From the entries that follow, extract each line holding the string "Modell".

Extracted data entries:
· · · · ·

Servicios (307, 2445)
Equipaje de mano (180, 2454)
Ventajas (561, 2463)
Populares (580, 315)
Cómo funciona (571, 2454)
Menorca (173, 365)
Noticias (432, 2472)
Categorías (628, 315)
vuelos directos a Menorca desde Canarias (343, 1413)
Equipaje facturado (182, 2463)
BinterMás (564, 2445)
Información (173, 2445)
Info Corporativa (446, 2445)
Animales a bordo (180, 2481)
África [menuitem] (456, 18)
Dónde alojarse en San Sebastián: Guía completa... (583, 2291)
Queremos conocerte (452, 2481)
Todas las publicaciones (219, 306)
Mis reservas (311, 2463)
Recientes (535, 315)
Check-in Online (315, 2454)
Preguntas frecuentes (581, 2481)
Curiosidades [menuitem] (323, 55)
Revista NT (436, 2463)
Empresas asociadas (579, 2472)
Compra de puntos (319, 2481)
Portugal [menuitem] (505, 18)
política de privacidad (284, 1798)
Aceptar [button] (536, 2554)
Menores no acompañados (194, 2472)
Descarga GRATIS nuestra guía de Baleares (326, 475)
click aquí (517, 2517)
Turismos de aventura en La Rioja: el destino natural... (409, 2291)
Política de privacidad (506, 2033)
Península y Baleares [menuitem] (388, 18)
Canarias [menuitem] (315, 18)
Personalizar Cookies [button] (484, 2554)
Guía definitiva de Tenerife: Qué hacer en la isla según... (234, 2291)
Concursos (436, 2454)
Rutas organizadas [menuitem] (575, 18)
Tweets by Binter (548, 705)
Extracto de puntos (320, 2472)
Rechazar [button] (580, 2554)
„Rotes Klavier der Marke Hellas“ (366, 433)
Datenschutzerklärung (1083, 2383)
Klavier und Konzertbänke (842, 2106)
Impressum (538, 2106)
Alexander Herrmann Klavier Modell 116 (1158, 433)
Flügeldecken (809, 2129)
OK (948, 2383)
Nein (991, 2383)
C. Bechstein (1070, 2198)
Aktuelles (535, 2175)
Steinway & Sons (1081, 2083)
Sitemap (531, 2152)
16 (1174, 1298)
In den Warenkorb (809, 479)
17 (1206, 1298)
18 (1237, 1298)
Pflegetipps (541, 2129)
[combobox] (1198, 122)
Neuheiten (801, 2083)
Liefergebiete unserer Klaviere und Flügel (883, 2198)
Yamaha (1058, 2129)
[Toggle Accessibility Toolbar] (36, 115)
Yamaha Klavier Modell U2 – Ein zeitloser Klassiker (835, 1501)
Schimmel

· · · · ·

Answer:
Alexander Herrmann Klavier Modell 116 (1158, 433)
Yamaha Klavier Modell U2 – Ein zeitloser Klassiker (835, 1501)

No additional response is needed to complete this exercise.